Aprendizados Na construção da Saúde Indígena enquanto área de conhecimento, as pesquisas e seus respectivos pesquisadores têm, contraditoriamente, contribuído para o agenciamento da autonomia dos povos indígenas perante a lógica tutelar do Estado, na medida em que relativizam o saber-poder da biomedicina e, apesar de receberem uma maior visibilidade e do engajamento dos atores, parece ainda existir uma grande lacuna entre o campo científico e campo político no que tange a efetivação de políticas públicas para populações indígenas. Chamo atenção aqui para a perspectiva dominante do conhecimento acadêmico ser em parte uma das possíveis responsáveis por essa lacuna, visto que impedem um efetivo diálogo entre gestores, pesquisadores e povos indígenas. Os cientistas, mesmo aqueles que se consideram aliados dos povos indígenas, falam outra língua, outra lógica de produção de conhecimentos. É preciso questionar antes o conceito de ciência. As universidades enquanto centros de conhecimento ao privilegiarem as teorias de homens ocidentais de cinco países (França, Alemanha, Inglaterra, Estados Unidos e Itália) e têm suas estruturas fundacionais do conhecimento epistemicamente racistas e sexistas ao mesmo tempo. Para traçar a causa da persistência desse racismo/sexismo epistêmico, pode ser resgatado os quatro genocídios/epistemicídios do longo século XVI – contra os muçulmanos e judeus na reconquista de Al-Andalus (península ibérica); contra os povos indígenas do continente americano; contra os africanos sequestrados para as Américas; e contra as mulheres sábias indo-europeias queimadas vivas na fogueira acusadas de bruxaria, sendo possível se traçar um paralelo entre a conquista de Al-Andalus e a conquista das Américas, já que em ambos os casos foi se utilizado métodos similares de evangelização, que consistia simultaneamente em uma forma de aniquilação da espiritualidade e de epistemicídio, isto é, a destruição do conhecimento e da espiritualidade caminharam juntas. Assim o racismo religioso (“povos sem alma”) contra os ameríndios teria antecedido o racismo de cor do sistema-mundo patriarcal, eurocêntrico, cristão, moderno e colonialista.

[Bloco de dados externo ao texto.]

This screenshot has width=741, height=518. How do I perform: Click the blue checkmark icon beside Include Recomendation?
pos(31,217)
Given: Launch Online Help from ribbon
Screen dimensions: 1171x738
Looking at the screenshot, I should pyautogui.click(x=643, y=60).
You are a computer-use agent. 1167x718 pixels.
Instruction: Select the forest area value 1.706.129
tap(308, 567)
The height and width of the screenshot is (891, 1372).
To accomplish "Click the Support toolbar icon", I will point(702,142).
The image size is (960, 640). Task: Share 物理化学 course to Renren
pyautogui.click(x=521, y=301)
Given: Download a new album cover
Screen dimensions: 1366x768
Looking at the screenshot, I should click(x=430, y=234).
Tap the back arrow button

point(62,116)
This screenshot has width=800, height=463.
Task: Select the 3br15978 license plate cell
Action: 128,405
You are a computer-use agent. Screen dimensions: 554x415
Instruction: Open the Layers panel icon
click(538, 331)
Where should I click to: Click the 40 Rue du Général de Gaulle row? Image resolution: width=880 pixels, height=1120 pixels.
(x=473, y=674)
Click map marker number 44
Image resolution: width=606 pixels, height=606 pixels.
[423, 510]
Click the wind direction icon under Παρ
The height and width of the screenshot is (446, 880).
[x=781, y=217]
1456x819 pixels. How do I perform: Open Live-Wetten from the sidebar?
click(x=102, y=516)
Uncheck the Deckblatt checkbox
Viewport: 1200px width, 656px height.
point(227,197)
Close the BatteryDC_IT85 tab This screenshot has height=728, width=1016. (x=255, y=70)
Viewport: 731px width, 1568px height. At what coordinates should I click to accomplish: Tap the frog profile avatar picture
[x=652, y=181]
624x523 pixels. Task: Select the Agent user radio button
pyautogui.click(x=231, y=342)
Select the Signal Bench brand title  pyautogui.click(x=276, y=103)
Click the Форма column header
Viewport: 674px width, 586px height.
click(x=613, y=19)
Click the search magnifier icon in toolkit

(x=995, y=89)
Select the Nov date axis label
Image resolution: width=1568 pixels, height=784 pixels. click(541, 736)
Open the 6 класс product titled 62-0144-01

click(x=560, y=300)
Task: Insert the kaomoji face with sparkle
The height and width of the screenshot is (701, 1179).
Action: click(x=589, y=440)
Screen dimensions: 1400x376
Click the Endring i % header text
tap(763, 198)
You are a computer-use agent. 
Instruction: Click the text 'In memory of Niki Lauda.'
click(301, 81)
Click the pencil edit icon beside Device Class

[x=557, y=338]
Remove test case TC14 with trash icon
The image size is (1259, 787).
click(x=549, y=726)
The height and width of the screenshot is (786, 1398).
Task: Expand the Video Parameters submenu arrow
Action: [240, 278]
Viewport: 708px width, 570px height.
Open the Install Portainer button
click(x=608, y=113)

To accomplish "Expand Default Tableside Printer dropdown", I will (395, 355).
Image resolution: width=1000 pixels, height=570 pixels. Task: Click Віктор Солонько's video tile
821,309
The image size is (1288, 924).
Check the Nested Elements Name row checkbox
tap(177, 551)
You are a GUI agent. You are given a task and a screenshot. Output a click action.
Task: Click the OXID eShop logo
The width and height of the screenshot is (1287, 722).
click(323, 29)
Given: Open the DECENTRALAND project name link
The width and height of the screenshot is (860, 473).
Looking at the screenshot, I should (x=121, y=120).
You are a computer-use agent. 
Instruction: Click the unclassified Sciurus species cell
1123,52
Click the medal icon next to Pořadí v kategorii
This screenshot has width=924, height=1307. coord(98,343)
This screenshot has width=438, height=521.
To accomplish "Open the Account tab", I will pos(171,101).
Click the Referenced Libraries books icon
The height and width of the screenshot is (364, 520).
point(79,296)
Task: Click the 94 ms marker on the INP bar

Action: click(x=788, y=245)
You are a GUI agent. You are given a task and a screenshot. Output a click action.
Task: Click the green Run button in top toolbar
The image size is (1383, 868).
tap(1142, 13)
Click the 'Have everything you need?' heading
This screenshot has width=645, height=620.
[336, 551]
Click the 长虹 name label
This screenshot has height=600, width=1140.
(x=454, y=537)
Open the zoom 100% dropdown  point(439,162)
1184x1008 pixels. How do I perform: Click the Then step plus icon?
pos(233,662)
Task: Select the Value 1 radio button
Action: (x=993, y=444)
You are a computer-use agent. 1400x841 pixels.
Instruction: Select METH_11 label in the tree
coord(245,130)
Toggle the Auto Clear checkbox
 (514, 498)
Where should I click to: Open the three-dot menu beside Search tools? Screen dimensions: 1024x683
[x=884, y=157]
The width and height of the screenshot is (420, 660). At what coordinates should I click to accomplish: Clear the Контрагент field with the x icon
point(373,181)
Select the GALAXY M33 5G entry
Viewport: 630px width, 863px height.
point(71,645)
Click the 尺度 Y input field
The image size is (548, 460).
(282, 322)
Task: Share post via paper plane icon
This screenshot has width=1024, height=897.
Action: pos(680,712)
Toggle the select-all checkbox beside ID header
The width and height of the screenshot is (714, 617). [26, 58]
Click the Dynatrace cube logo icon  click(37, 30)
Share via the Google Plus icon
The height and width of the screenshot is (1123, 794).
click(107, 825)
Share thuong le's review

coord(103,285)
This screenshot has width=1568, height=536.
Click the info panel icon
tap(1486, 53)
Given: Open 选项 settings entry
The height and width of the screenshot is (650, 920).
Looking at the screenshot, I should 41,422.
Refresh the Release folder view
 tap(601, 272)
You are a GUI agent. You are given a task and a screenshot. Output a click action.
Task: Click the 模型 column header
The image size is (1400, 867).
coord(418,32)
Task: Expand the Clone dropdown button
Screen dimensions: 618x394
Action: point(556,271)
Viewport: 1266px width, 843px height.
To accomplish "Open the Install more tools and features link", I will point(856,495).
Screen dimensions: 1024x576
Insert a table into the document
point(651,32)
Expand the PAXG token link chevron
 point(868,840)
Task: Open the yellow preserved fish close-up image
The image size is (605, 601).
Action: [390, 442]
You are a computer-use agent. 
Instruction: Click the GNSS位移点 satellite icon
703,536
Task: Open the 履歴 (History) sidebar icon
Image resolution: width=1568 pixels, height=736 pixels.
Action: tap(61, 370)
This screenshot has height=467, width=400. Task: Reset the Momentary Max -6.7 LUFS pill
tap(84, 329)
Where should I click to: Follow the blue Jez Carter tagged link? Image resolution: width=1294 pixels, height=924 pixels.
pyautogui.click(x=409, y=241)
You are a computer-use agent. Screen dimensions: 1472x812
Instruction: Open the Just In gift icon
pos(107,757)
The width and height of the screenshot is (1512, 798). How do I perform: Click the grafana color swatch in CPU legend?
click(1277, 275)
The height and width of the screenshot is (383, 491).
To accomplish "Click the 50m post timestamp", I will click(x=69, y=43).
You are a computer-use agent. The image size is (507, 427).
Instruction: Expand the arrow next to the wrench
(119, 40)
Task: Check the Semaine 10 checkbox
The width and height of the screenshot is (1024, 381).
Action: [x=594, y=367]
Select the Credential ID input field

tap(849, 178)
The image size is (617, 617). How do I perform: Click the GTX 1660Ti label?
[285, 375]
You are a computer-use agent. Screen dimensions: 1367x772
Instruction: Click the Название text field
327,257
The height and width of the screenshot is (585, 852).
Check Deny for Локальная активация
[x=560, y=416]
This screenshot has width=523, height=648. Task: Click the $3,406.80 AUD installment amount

Análise Crítica A assimilação pelos ocidentais dos conhecimentos indígenas acaba com a radicalidade política e a cosmogonia crítica ‘alternativa’” para transformá-los em objetos com valor, isto é, transformá-los em capital econômico ou simbólico, ou para despolitizá-los. Como alternativa decolonial a esse saque epistêmico a proposta é uma reciprocidade profunda como forma de ser e estar no mundo, um intercâmbio justo nas relações entre seres humanos e nas relações entre humanos e não-humanos.